It’s astonishing what you can buy on eBay. An ongoing auction on the site offers buyers the chance to own what is claimed to be “maybe the only” juvenile Tyrannosaurus rex ever discovered for a whopping $2.95 million. Paleontologists have condemned the sale for boosting the price of scientifically valuable specimens, and also because a scientific institution—the University of Kansas (KU) Natural History Museum in Lawrence—displayed and promoted the specimen for more than a year.
The museum’s actions, which allegedly include studying the skeleton, may have inadvertently helped raise its commercial value, according to an open letter from the Society of Vertebrate Paleontology (SVP) in Bethesda, Maryland. A high price makes it less likely the fossil will be donated to a public collection, which means it may be effectively lost to science.
The 68-million-year-old skeleton—nicknamed Son of Sampson—was unearthed in 2013 on private land in Montana. Alan Detrich, who made the discovery with his brother, then approached the KU Natural History Museum with a proposal to loan the specimen.
Son of Sampson went on display at the museum in late 2017. According to Detrich, paleontologists connected with the museum then began to study it. Analysis of Son of Sampson’s limb proportions might inform the debate over whether small tyrannosaurs from North America are simply T. rex juveniles or should be recognized as a distinct group named Nanotyrannus.
But paleontologists argue any research is of dubious merit unless the bones are permanently in a public repository and available for other scientists to study. “The issue here is reproducibility in science,” says Thomas Carr, a paleontologist who studies the growth of tyrannosaurs at Carthage College in Kenosha, Wisconsin.
He says his research is crippled by the fact that dozens of known T. rex skeletons are housed in private collections or commercial stock rooms. “There are about 34 specimens I’m aware of that I just cannot study,” he says.
David Polly, a paleontologist at Indiana University in Bloomington and a former president of SVP says displaying and examining Son of Sampson boosted awareness and interest in the specimen, with the museum display case effectively acting as a shop window.
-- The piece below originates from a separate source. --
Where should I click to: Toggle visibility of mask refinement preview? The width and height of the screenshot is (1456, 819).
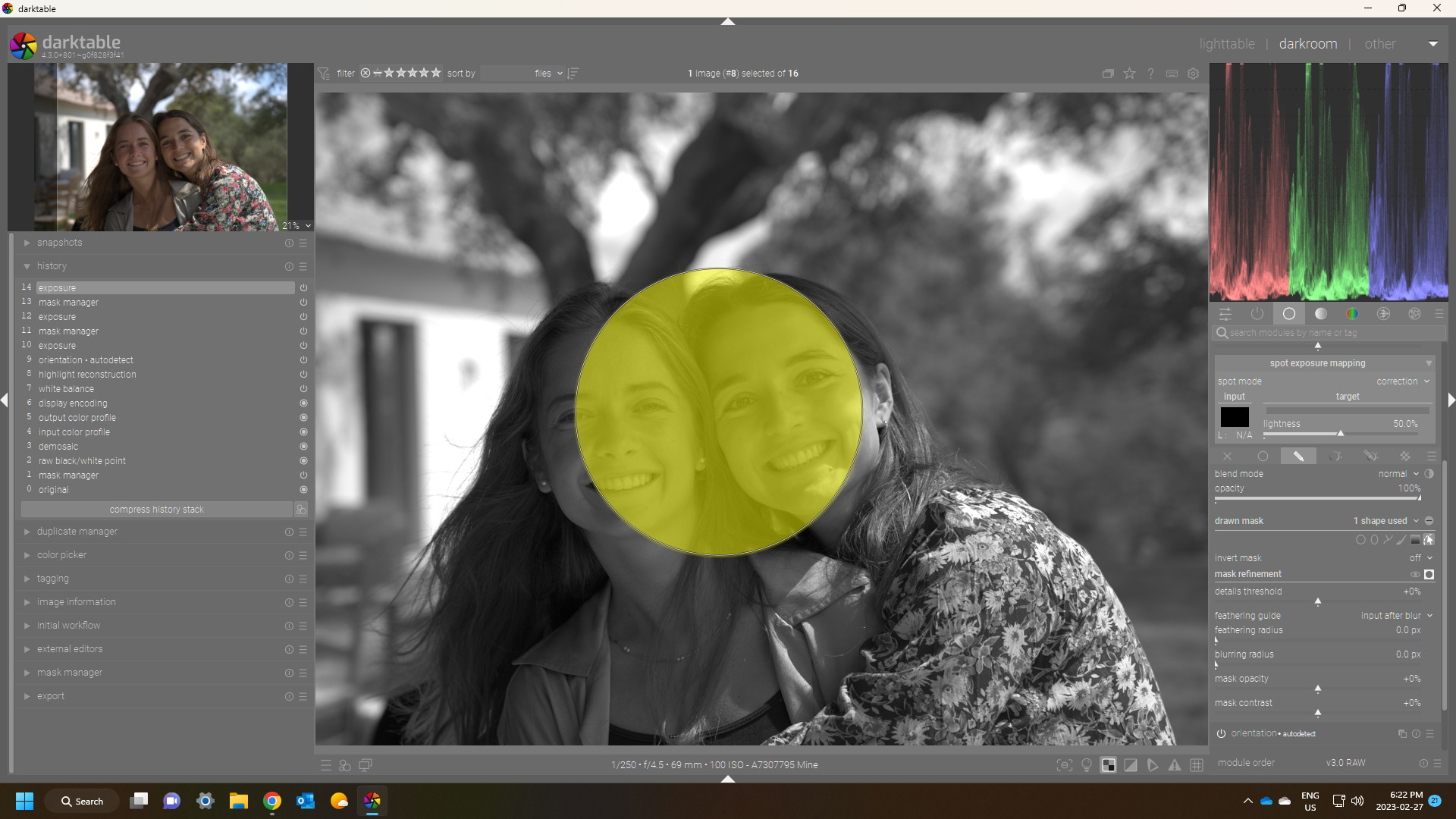tap(1415, 574)
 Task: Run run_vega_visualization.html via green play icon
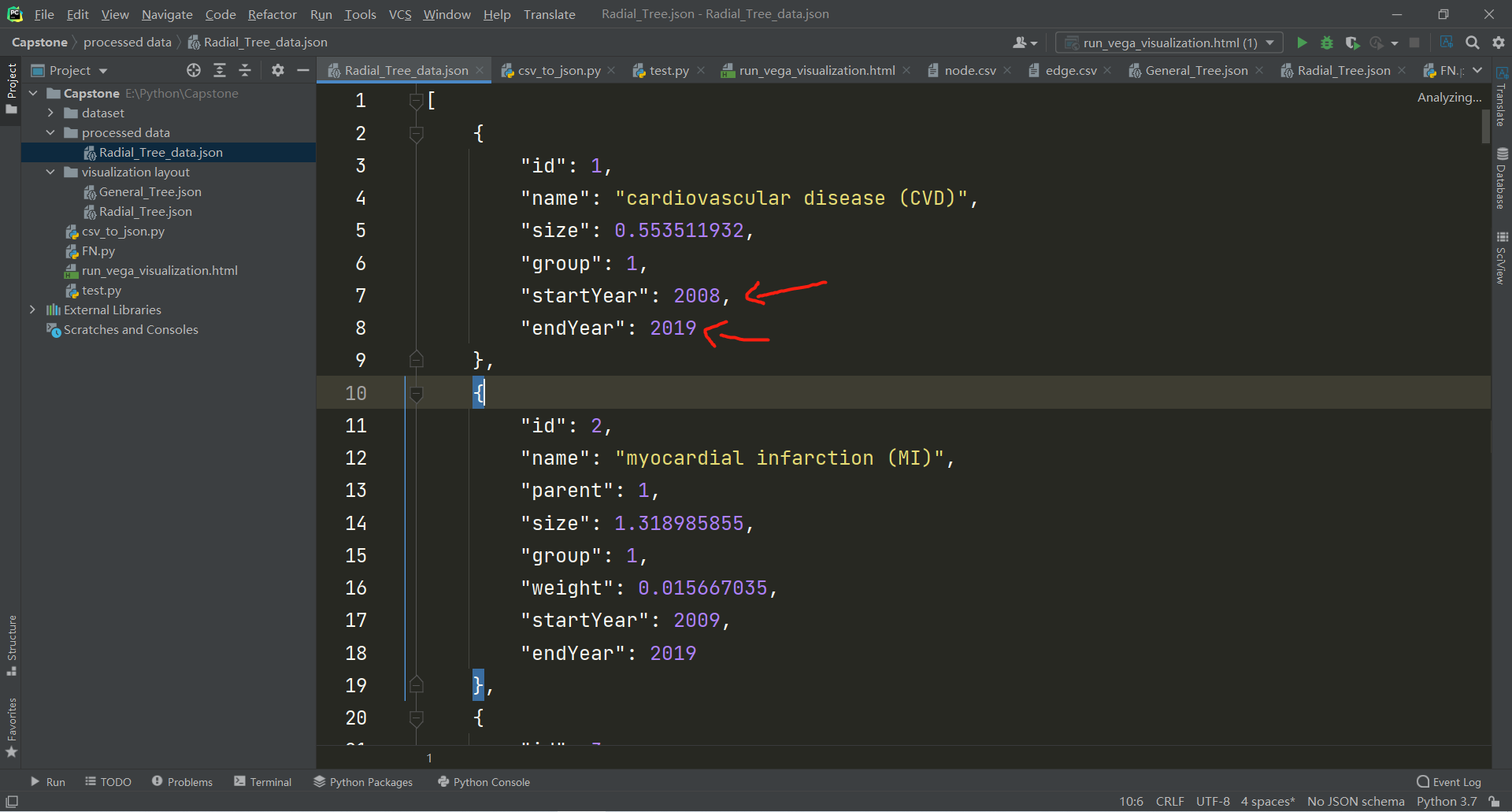(1303, 43)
He argues that the museum’s actions could be interpreted as scientifically endorsing the specimen’s worth and calls the exhibition “a lapse of judgment.”
Leonard Krishtalka, the museum’s director, said in a statement that the museum “does not sell or mediate the sale of specimens to private individuals” and that the juvenile T. rex has been removed from exhibit and will be returned to Detrich. Krishtalka says he is unable to discuss the matter further because of legal concerns.
Detrich regrets his decision to launch the eBay auction without first informing the museum. “It could have been handled a lot better, and I take full responsibility,” he says. But he adds that no laws prevent private owners from selling their fossils, whether on eBay or elsewhere, or displaying their specimens in museums. (Detrich also produces religious artworks from fragments of fossils, some of which can be viewed on his website, spearofjesus.com).
Polly says SVP is all too aware that no laws block such sales or displays. He notes that another privately owned T. rex specimen is now on exhibit at the Natural History Museum in Berlin. That specimen has gained fame and earned its scientific stripes from being displayed, he says, also possibly raising its value.
It might be too late to save Son of Sampson for science, and Carr mourns the loss. But he says this particular specimen, which appears to be an incomplete skeleton with a shattered skull, may not be the best, despite Detrich’s claims that it is the only known juvenile T. rex.
“That’s just spin,” says Carr, who is convinced that all small specimens labeled Nanotyrannus are really T. rex juveniles. He suspects no one will be willing to pay $2.95 million for Son of Sampson. “The asking price is just absurd,” he says.